Halkın ihtiyaçlarına doğrudan cevap veren bir yönetim tarzıdır, sosyal belediyecilik. İdeal belediyecilik anlayışı, yerel halkla birebir iletişim kurarak onların sorunlarını ve taleplerini dinleyerek, bu doğrultuda katılımcı çözümler üretmektir. Burada karar alma süreçlerinde halkın görüşlerine yer verilir ve bu süreç şeffaf bir şekilde yürütülür. Amaç, toplumsal ihtiyaçlara en uygun hizmeti sunmak ve yerel yönetimi daha katılımcı hale getirmektir. Seçimler öncesi dikkat edilirse neredeyse siyasilerin tamamı bunu dile getirir.

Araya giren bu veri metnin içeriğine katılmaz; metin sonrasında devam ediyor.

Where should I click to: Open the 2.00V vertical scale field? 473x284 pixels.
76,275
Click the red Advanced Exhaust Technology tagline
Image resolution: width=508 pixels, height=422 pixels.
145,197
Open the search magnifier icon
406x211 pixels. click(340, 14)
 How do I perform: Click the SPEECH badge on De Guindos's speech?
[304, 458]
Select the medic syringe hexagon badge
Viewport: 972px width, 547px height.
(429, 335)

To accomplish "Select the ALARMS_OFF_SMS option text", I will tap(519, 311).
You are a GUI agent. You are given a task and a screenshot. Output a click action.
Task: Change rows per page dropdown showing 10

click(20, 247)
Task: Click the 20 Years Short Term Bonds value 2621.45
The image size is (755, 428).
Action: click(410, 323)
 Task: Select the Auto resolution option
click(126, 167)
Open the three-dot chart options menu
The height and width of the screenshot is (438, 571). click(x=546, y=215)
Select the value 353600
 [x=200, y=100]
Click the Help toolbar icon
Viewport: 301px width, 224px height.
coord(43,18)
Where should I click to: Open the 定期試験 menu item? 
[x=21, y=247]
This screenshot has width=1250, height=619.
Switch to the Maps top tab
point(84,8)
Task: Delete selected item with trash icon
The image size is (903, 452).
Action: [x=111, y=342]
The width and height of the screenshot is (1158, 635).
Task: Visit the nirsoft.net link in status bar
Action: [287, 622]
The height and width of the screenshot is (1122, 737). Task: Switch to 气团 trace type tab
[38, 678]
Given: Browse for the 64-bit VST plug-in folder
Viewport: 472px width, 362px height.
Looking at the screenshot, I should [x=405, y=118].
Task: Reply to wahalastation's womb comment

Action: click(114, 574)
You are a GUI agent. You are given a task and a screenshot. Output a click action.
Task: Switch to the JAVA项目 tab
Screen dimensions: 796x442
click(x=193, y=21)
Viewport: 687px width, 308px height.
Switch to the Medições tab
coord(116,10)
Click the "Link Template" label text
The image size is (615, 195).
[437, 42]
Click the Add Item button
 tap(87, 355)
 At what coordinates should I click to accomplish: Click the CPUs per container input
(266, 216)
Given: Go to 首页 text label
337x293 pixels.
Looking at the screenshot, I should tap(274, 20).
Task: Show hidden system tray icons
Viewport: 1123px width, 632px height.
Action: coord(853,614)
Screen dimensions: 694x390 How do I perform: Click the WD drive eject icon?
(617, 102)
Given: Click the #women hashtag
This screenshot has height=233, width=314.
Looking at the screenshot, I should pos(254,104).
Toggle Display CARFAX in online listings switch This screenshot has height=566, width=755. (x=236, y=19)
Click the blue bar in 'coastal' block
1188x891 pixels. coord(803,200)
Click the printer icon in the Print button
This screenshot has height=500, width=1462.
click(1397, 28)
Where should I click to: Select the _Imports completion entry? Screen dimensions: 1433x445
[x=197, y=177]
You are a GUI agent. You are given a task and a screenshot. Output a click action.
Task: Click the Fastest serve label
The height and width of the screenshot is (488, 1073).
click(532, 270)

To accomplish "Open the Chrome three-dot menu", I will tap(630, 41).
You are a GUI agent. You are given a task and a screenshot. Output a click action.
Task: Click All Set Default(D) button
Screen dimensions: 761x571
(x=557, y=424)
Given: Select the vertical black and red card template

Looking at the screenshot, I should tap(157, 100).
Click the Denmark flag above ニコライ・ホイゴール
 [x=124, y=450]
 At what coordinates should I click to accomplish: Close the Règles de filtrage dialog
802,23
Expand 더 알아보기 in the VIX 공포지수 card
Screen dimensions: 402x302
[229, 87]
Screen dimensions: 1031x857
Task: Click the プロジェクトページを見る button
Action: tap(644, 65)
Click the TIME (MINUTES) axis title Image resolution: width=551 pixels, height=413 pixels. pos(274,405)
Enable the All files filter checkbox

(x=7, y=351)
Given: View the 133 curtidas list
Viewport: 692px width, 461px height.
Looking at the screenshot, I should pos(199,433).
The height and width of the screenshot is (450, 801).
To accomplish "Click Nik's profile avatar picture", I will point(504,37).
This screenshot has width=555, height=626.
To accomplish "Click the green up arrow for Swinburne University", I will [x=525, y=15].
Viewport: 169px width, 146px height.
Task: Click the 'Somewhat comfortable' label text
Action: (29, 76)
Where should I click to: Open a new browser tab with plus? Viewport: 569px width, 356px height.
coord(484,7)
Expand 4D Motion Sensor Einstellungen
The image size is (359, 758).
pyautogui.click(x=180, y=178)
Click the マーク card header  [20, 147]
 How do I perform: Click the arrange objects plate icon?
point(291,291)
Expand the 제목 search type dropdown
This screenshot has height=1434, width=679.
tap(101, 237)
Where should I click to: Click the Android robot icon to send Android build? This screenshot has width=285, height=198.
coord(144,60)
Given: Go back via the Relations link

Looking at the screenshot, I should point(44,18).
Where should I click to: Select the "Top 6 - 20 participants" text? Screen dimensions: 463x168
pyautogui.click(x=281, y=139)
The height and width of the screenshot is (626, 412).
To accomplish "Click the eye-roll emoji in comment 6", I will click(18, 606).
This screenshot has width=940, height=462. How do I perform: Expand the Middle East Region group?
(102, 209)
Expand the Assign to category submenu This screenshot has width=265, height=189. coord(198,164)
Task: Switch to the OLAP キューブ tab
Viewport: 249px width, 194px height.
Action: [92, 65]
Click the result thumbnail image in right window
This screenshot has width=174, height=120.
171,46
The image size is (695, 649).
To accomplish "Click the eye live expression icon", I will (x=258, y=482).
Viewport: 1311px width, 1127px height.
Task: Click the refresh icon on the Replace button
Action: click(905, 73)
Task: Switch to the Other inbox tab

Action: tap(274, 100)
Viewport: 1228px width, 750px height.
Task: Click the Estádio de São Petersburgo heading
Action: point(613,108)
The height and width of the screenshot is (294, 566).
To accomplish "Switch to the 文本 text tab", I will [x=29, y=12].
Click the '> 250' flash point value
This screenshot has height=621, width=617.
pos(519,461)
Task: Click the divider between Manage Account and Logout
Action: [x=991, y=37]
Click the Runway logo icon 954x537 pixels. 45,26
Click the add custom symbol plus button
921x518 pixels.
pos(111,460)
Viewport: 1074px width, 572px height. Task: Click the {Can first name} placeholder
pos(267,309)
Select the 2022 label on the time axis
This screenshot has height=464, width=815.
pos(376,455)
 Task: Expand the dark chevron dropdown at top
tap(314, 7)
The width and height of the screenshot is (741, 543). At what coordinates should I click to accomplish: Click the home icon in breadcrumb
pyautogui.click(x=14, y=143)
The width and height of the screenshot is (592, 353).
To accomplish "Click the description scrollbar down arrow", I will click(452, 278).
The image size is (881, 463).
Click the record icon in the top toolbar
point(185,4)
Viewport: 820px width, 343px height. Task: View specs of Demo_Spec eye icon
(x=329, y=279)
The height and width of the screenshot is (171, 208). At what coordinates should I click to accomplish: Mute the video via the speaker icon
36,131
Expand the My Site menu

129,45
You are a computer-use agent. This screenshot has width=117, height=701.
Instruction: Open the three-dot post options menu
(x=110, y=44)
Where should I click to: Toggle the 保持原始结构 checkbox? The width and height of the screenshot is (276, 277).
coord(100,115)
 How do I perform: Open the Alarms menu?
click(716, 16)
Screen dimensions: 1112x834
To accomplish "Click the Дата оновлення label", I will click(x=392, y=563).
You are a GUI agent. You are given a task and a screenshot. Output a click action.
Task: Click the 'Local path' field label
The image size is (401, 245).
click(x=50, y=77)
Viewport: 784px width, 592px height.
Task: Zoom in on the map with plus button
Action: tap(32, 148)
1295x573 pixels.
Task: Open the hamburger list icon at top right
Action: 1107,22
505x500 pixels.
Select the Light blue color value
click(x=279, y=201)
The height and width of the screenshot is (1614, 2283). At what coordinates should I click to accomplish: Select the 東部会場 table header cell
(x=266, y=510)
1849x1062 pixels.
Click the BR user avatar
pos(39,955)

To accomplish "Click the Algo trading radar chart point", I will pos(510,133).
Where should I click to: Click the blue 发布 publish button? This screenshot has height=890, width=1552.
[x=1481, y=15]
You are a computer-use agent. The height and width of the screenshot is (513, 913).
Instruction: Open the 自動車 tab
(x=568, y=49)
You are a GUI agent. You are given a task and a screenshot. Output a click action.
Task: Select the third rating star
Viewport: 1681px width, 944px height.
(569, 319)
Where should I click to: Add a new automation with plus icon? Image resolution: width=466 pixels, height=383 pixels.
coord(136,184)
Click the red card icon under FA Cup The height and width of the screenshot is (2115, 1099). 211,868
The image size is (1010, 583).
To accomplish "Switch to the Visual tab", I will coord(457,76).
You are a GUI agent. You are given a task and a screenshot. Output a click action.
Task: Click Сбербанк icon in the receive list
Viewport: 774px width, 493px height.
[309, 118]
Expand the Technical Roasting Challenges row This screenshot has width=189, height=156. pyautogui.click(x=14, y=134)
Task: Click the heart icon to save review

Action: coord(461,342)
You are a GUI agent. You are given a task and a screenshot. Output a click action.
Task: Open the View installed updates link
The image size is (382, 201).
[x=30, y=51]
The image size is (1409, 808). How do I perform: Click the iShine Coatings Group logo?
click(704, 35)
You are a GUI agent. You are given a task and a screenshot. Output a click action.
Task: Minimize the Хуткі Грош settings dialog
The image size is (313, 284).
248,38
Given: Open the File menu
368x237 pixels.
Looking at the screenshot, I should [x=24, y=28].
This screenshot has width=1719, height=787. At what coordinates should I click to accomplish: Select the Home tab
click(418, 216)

Verilen vaat ve sözlerin arkasında durmak, halkın güvenini kazanmanın temel taşlarından biridir. Özellikle "sosyal belediyecilik" iddiasıyla göreve gelen bir başkandan beklenti, şehirdeki hizmetleri sadece daha erişilebilir kılmak değil, aynı zamanda bu hizmetlerin sosyal fayda sağlayacak şekilde halkın kullanımına sunulmasıdır. Ancak, Sivas Belediyesi bünyesindeki sosyal tesislerin ihale yöntemiyle özel sektöre kiraya verilme kararını okuyunca, acaba belediye yönetimi ideal olanın tersini mi yapıyor diye düşünmeden edemedim.
Belediye başkanının kamuoyuna duyurduğu mesajda, Çayevi’nin ciddi zarar ettiği ve bu zararın durdurulması gerektiği vurgulanıyor. Elbette kamu kaynaklarının verimli kullanılması ve israfın önlenmesi, her yönetimin önceliği olmalıdır. Diğer taraftan, bu noktada üzerinde durulması gereken bir diğer önemli mesele, sosyal belediyeciliğin ruhunun korunmasıdır. Sosyal tesisler, belediyelerin halka sağladığı en temel hizmetlerden biridir. Sayıların düşürülmesinde ziyade bilakis artırılmalıdır. Bu hizmetlerin özelleştirilmesi, genellikle kamusal alanların, sosyal fayda yerine kâr odaklı hale getirilmesine yol açar.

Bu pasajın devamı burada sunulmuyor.